# Food for Ferals



## Shadow1953 (Oct 13, 2010)

Hey All;

No, it's not a new organization, although it does have a nice ring for a name.

I am feeding between 4 and 6 stray cats. I am planning on doing a Trap/neuter/release the middle of next week.

I've been putting out a Science Diet Growth Formula. One of the cats came up and let me pet her, and she is all skin and bones. I am wondering whether it is better to keep feeding them limited amounts of the expensive stuff (as budget dictates) or should I just give them as much as they can handle of the cheaper commercial stuff.

Thanx for any opinions.

--Shadowcat--


----------



## Vivid Dawn (May 31, 2010)

I feed the Kirkland Signature "Maintenance" from Costco.
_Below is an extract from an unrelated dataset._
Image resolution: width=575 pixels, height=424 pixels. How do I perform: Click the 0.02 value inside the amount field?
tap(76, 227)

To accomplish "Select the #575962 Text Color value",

It's relatively cheap ($16 for 25 lbs) but pretty good quality. The first three ingredients are Chicken, Chicken Meal, whole grain brown rice...etc. No corn, artificial stuff (flavors or colors).
If you can't get that, I'd recommend Authority from Petsmart. A little more expensive ($29 for 18 lbs), but about the same quality.
Really, I just try to have meats as the first ingredients (meal is okay, not by-products) and no corn.

Depending on how you ration it out, 20 pounds should last you about month.


----------



## Jeanie (Jun 18, 2003)

I would feed them as much as possible! That poor skinny cat is not a feral; it's a stray. It was someone's pet, and would probably love to belong to you. Perhaps you could provide a shelter for them, the poor babies.  I'm so glad you're feeding them!


----------



## Shadow1953 (Oct 13, 2010)

I generally put out one cup three times a day. One in the morning while I am outside having breakfast, one in the late afternoon, and one at bedtime. Except for rare occasions it's empty when I go out. I put water out too. I have a small (24x30 maybe) cage that I put the food and water in to deter the birds from getting it. The food bowl is in a water bowl ( I call it the 'bowl-in-a-moat). Ants don't cross water, so they don't get to the food.
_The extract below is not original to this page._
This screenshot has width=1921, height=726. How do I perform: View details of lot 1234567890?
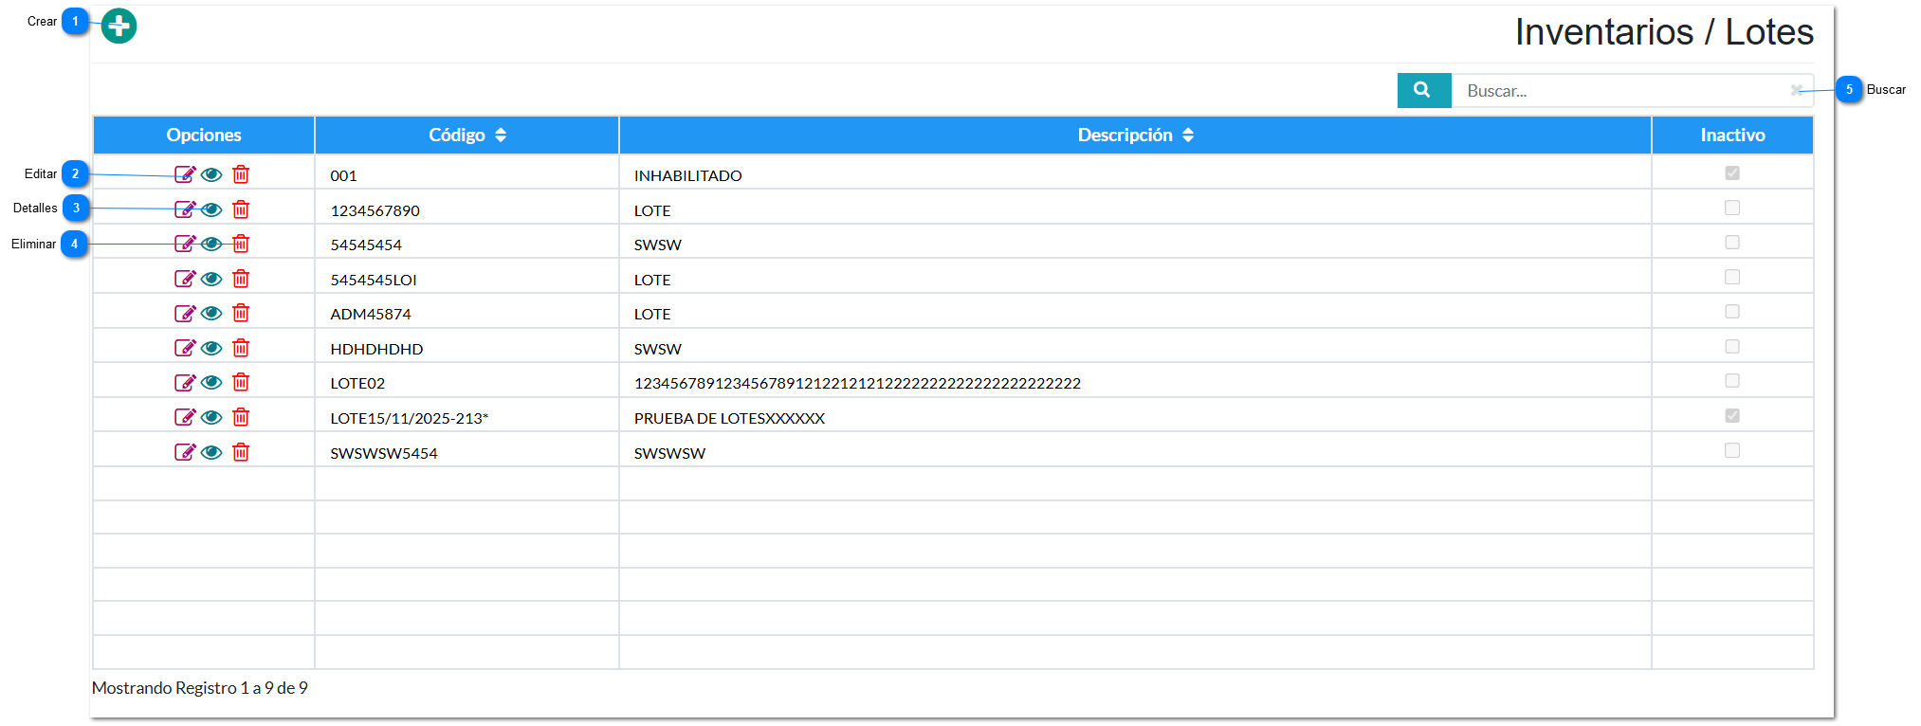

I don't do the 'Big Boxes' (i.e. Costco, Walmart, Sams, Home Depot) on principle. I know I miss out on some great deals, but I have my reasons, and this is neither the time nor place for them. But I do thank you for the suggestion. I have many friends that do shop at Costco and several that have cats. The PetSmart stuff could be an option. That's where I've been buying the Science Diet, so I can do a good comparison.

--Shadowcat--


----------



## Shadow1953 (Oct 13, 2010)

I've been putting out three cups a day. One in the morning while I am out there eating breakfast, one in the late afternoon/early evening and one when I go to bed. I have a small (approx 24"x30") cage I put the food and water in to deter the birds from eating the food. The food bowl is inside a water bowl (I call it the Bowl-in-a-Moat). Ants don't cross water, so they aren't an issue. It is rare that the bowl is empty each time I go to fill it.

At least two of them know each other rather well, as they share access to the dish when they both come.
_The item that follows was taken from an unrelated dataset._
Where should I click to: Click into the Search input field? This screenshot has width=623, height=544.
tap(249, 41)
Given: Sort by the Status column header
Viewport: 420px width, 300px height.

I wish I could take them in, but we already have four 'inside' cats. One is around 14, one around 4-5, and two (the babies) around 2 1/2. The young ones came from a semi wild lot. My mechanic is a cat person, and there are a handfull of cats that he lets stay on his shop property. He puts food out. If they want to become friends, that's up to the cat(s). He regularly does the trap/neuter/release, but one year they apparently missed a couple. We took two of them. They are friendly, but standoffish. They like being in your company, but look, don't touch. After two years, the friendlier of the two finally jumped up in to my lap all by herself. I still have yet to hear her make a meow. The other one talks to us a lot, but is definitely 'no touch'. She doesn't get aggressive at all, she just runs out of reach. She will come and beg for the 'string-on-a-stick' toy.


--Cats & Macs & Chocolates - Who said there is no heaven on earth?--

--Shadowcat


----------



## Shadow1953 (Oct 13, 2010)

Sorry about the double message. I thought I'd taken it to 'edit', but apparently it posted.

--Shadowcat--


----------



## Jeanie (Jun 18, 2003)

No problem.  There's more information in the second post. Thank you for caring for these homeless cats. You are their angel! In time I think they'll get more and more friendly.


----------



## Vivid Dawn (May 31, 2010)

If you got raccoons or other night critters, I would suggest not leaving food out much more than an hour after dark. Unless you have the money to be feeding other animals... I don't! LOL So just the cats get my charity. The raccoons gotta find something else.


----------



## Jeanie (Jun 18, 2003)

The morning would be better yet.


----------



## Shadow1953 (Oct 13, 2010)

I do put a cupful out in the AM.

I also try to hang out a little when I put food out to see who's around.

I am well enough into the city to be out of '**** and coyote territory. I did have a rabbit in the yard a couple times a while back. And I had a hawk circling once eying a cat in the yard, but I think it was smelling the ferrets I'd had at the time. I had watched it coming up the alley, circling each back yard. I went and got my binoculars to watch it. It was low enough that I could see what it had it's eye on. And when I looked in that direction, there was one of our cats. (We used to let them out.) As soon as I picked up the cat, the hawk took off.

That was eerie.

--Shadowcat--


----------



## Jeanie (Jun 18, 2003)

They are known to kill cats.


----------